One split decision, accelerated by a flouncy meringue-inspired engagement dress, sends Bindiya Akankshi Bhatnagar aka Beanie into a tailspin. As 29-year-old Beanie (Swara Bhasker) says, “Life was good, until it wasn’t”.
Beanie, who spent her formative years as an obedient only child, girlfriend and employee, decides to run. She upends her life, fleeing a predictable middle-class manual of marriage, children and expectations towards the challenging world of stand-up comedy. Dubbed the “runaway bride of Mahim”, Beanie slowly begins to find the courage and material to realise her dreams.
With sulking parents and a broken engagement, it’s up to BFF Kapi (Dolly Singh) and fellow comic Ravi (Ravi Patel) to handhold her through her panic attacks. Ravi becomes both a mentor and easy rebound gig for Beanie.
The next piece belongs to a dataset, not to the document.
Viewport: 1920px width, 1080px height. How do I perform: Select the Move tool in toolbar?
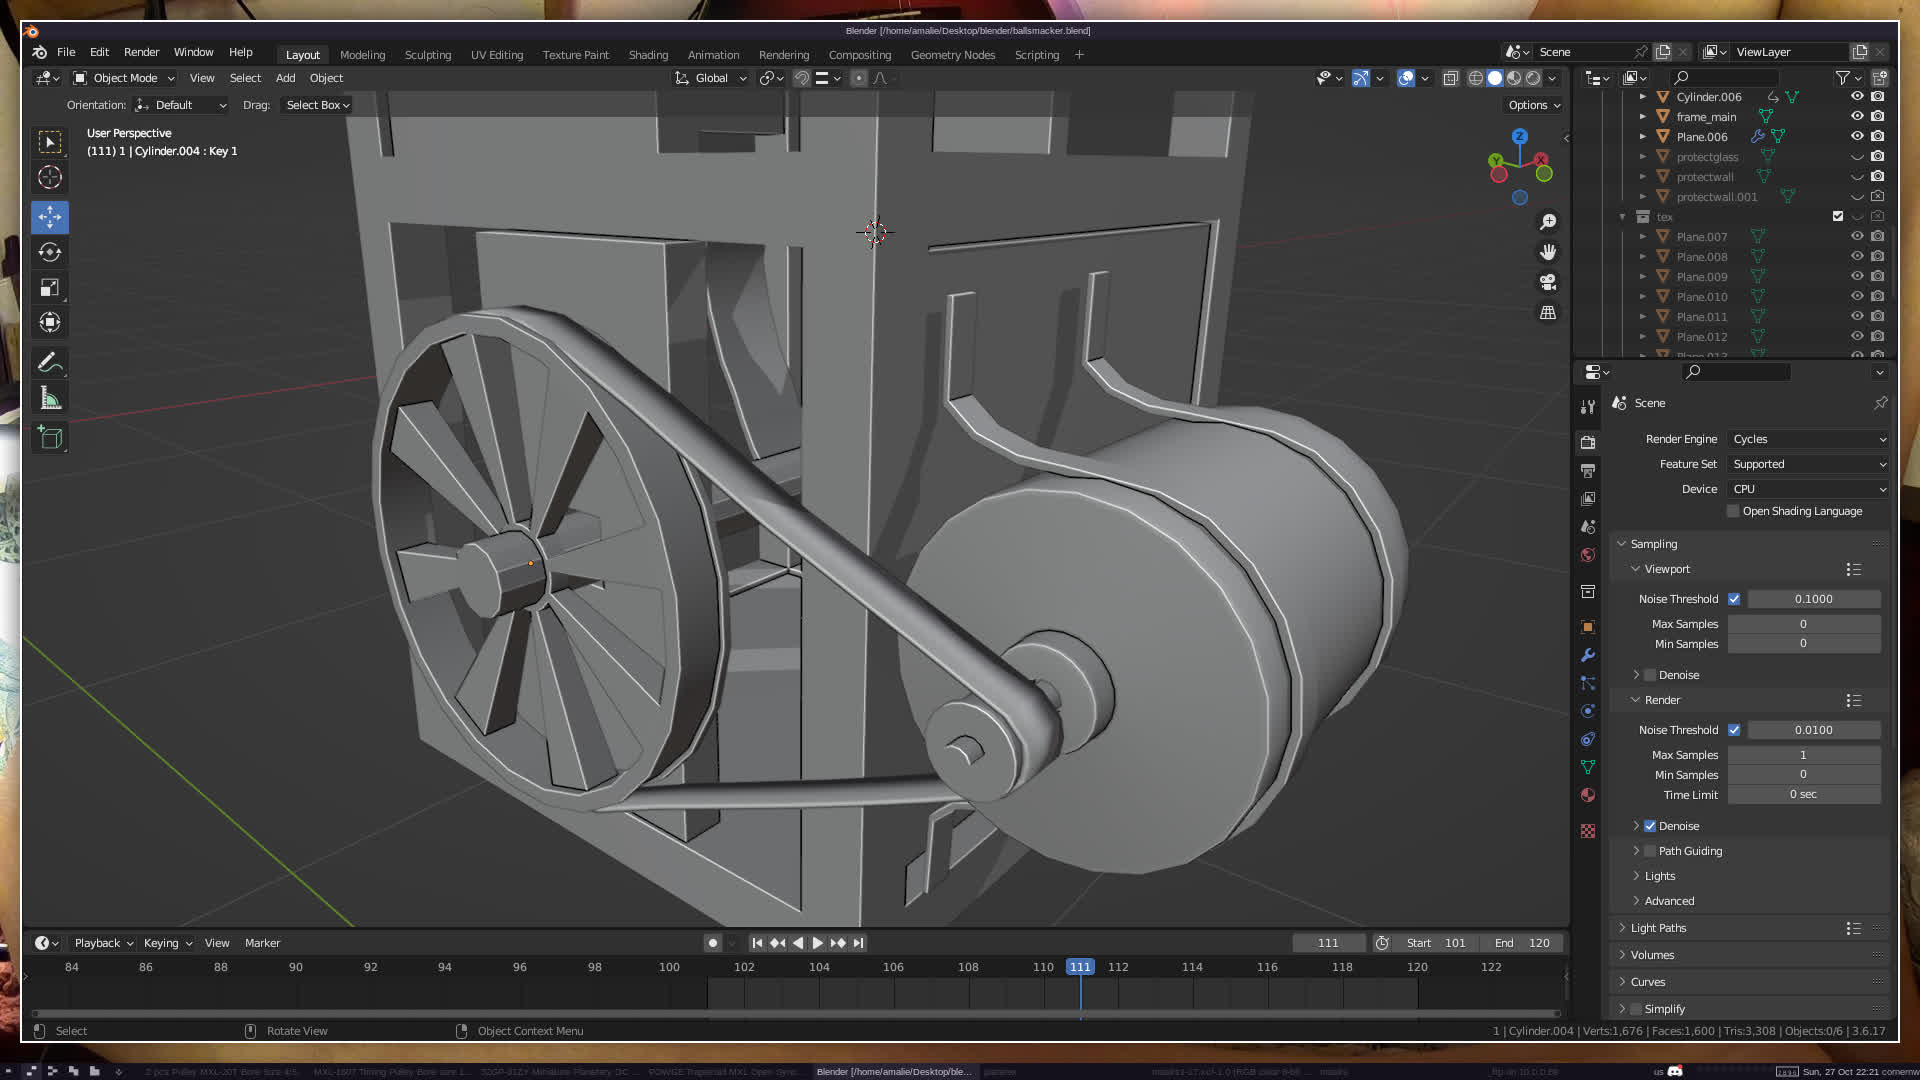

Patel and Bhasker share an easy onscreen rapport in the six-part Netflix series. Bhaag Beanie Bhaag has been created by Patel and Neel Shah. Jared Miller, Laura Chinn, Nisha Kalra and Devashree Shivadekar join Patel and Shah as the writers and devote several scenes to Beanie’s self-pity and angst as she struggles with taking charge of her life.
The show is also a primer to the world of stand up, with improvisation exercises, cameos by some recognisable comedians and the culture of open mic nights.
Debbie Rao, Abi Varghese and Ishaan Nair direct the short, breezy episodes. Swara Bhasker leads from the front, supported by Varun Thakur as her jilted beau Arun and Girish Kulkarni and Mona Ambegaonkar as parents obsessed with their daughter’s future (defined by marriage and children). The performances range from appealing and fun to exaggerated.
Echoes of the hit American show The Marvelous Mrs. Maisel are tenable, and yet Bhaag Beanie Bhaag stands its ground. Powered by Bhasker’s orgiastic performance, the series addresses issues of parenting, unrealised dreams, the convention conundrum, and adulthood. What the characters cannot say to each other, they express through their comic monologues.
Originally titled Messy, the show delights in disarray, and does so organically.